# Offshore Freeport Wed or Thusday



## lucasrus1 (Jun 1, 2010)

Normal crew all out. Looking for a couple fisherman for wed 6/27 or Thurs 6/28. Plan on running out of freeport 50-75 miles in search of anything biting. Like to fish for fun, not looking for the overly "serious" type. Run a 25 ft CC w twins. PM me if interested.
Thanks


----------



## briggss1 (May 27, 2006)

I might be interested as I was just about to post for 2 Wednesday myself. How much is the share cost to run your boat 50-75? We've been on the snapper at 32 miles pretty solid. I would like to snag my sows and then hit some grouper, blackfin, hoos, or whatrever else is feeding.

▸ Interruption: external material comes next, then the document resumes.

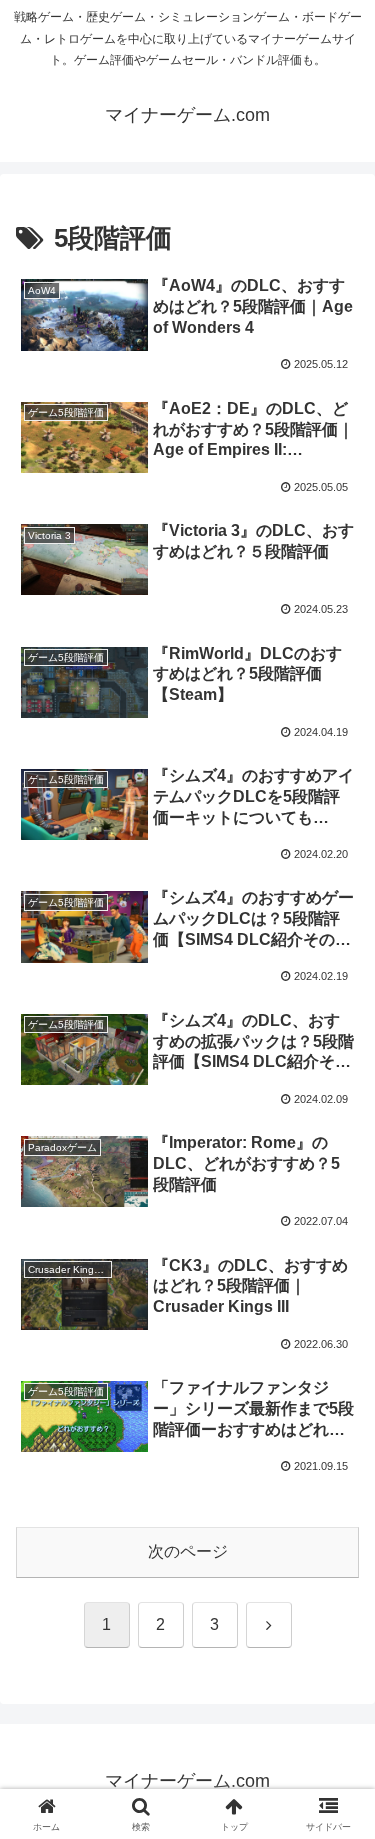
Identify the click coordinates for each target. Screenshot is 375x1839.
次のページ (188, 1551)
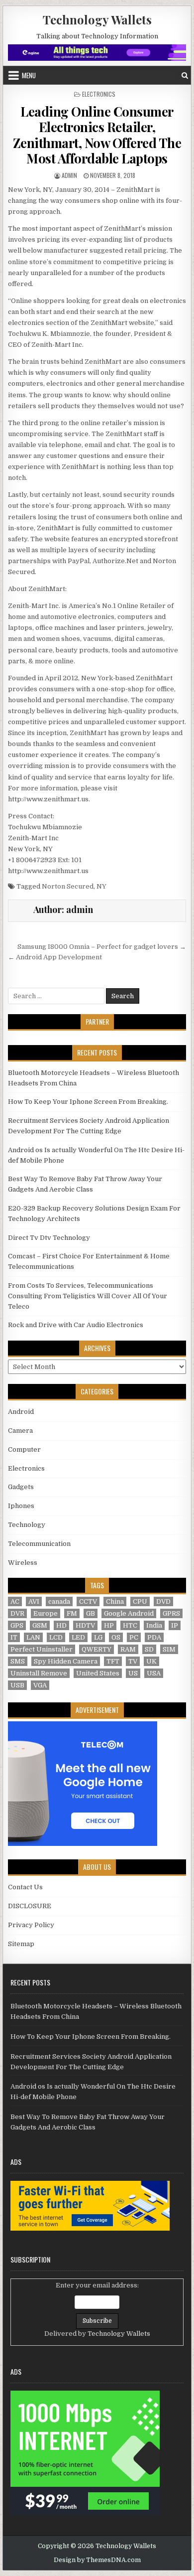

I see you're in Pearland too.

Steven


----------



## LingKiller (Jul 9, 2010)

pm sent


----------



## lucasrus1 (Jun 1, 2010)

*cost*

Briggs
Last time cost split three ways was ~125 for gas, bait and ice. I think gas was around 3.7 at that time. Made loop around GC and ex eastern 21s. Hoping condition are better this time.


----------



## lucasrus1 (Jun 1, 2010)

*thursday*

I have one for sure on Thursday so that works for me. Need one more. 
Thanks


----------



## capnD (Jul 11, 2011)

*thursday*

still have opening? pm me


----------